Written problem 1 = Reproduce the Kids' University article word for word.

Kids’ University Gives Campers a Taste of College

Annual Program Encourages Children from Shelters to Stay Healthy, Dream Big

Jul. 14, 2011

With chants of “I don’t quit, I don’t quit,” the voices of more than 150 children brought this summer’s Kids’ University to a close.

Kids University 2011

Daryl, 10, and Karen, 9, are brother and sister. “There's a lot more than doing drugs,” Daryl said. “You can make your own choices.”

 

Kids University 2011

Dr. George Fair congratulates a Kids’ University student dressed in full regalia during the graduation ceremony.

The annual four-day camp is designed to give children from local homeless shelters the chance to experience a college environment.  In addition to math and science, classes emphasized healthy lifestyles. Campers prepared organic and natural foods, made art and learned discipline in karate and balance in yoga. The camp also stressed the importance of drug-free living.

“We are continuing to meet the needs of this group of children that face a challenging environment, we are continuing to meet the needs of the community – that’s why we do this,” said Dr. George Fair, dean of the School of Interdisciplinary Studies. Fair oversaw the upstart of the camp 16 years ago and continues to be UT Dallas’ primary Kids’ University liaison.

Written problem 2 = Format the entries from the line with "Task: Show the" up to and including the line with "Instruction: Click the" as a Markdown table with the columns Row and Entry, leaving out any blank lines.

Entries provided =
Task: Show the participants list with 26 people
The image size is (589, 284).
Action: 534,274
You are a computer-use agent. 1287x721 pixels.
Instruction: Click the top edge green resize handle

==

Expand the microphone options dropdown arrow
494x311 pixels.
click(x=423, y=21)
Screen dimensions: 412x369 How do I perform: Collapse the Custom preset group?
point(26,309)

...

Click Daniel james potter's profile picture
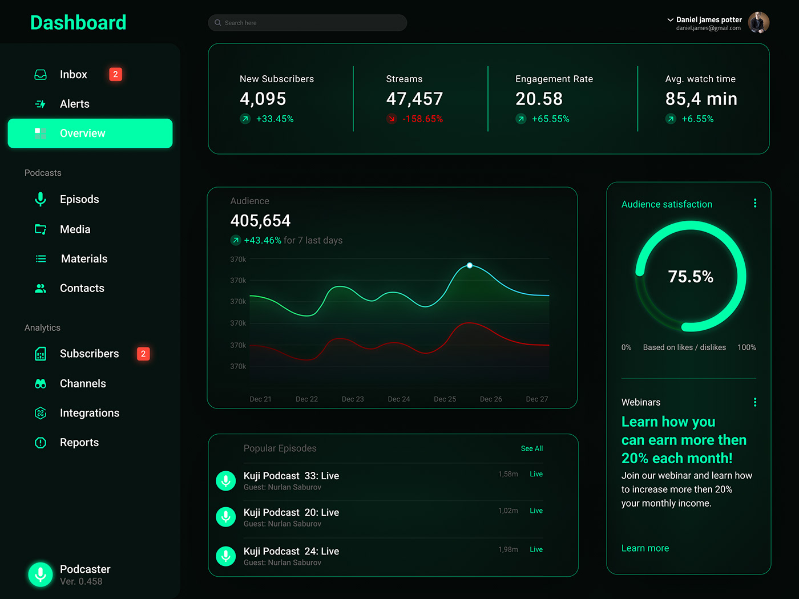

Complete output 1 =
Kids’ University Gives Campers a Taste of College

Annual Program Encourages Children from Shelters to Stay Healthy, Dream Big

Jul. 14, 2011

With chants of “I don’t quit, I don’t quit,” the voices of more than 150 children brought this summer’s Kids’ University to a close.

Kids University 2011

Daryl, 10, and Karen, 9, are brother and sister. “There's a lot more than doing drugs,” Daryl said. “You can make your own choices.”

 

Kids University 2011

Dr. George Fair congratulates a Kids’ University student dressed in full regalia during the graduation ceremony.

The annual four-day camp is designed to give children from local homeless shelters the chance to experience a college environment.  In addition to math and science, classes emphasized healthy lifestyles. Campers prepared organic and natural foods, made art and learned discipline in karate and balance in yoga. The camp also stressed the importance of drug-free living.

“We are continuing to meet the needs of this group of children that face a challenging environment, we are continuing to meet the needs of the community – that’s why we do this,” said Dr. George Fair, dean of the School of Interdisciplinary Studies. Fair oversaw the upstart of the camp 16 years ago and continues to be UT Dallas’ primary Kids’ University liaison.

Complete output 2 =
| Row | Entry |
|---|---|
| 1 | Task: Show the participants list with 26 people |
| 2 | The image size is (589, 284). |
| 3 | Action: 534,274 |
| 4 | You are a computer-use agent. 1287x721 pixels. |
| 5 | Instruction: Click the top edge green resize handle |